GOAL OF THE EXERCISE
Gather every line in the entries below that contains the word "height".

STORED RECORDS
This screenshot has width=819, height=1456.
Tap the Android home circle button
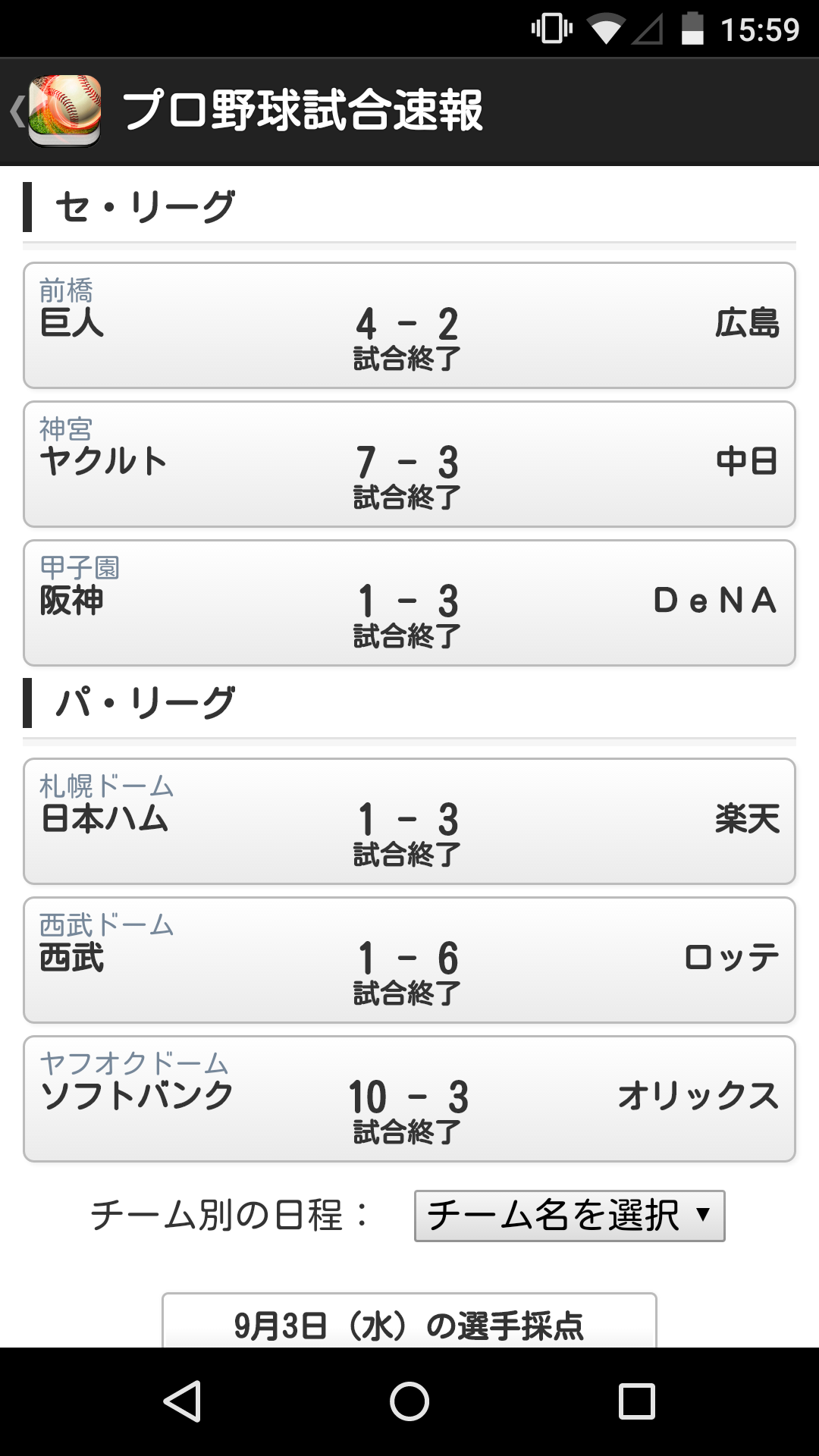[410, 1401]
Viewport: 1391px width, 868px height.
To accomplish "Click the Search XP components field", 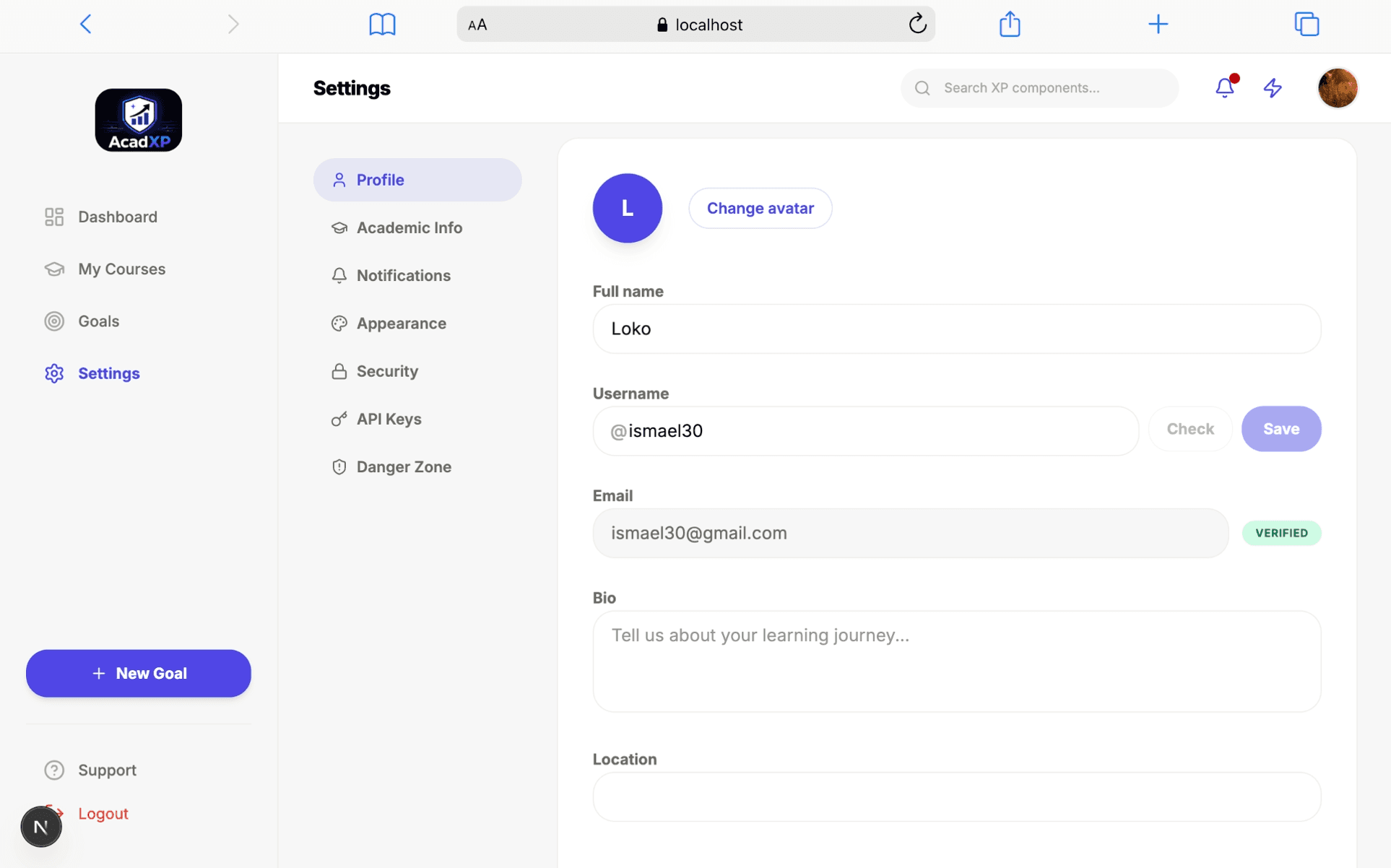I will point(1039,88).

FULL OUTPUT
This screenshot has width=819, height=1456.
Viewport: 1391px width, 868px height.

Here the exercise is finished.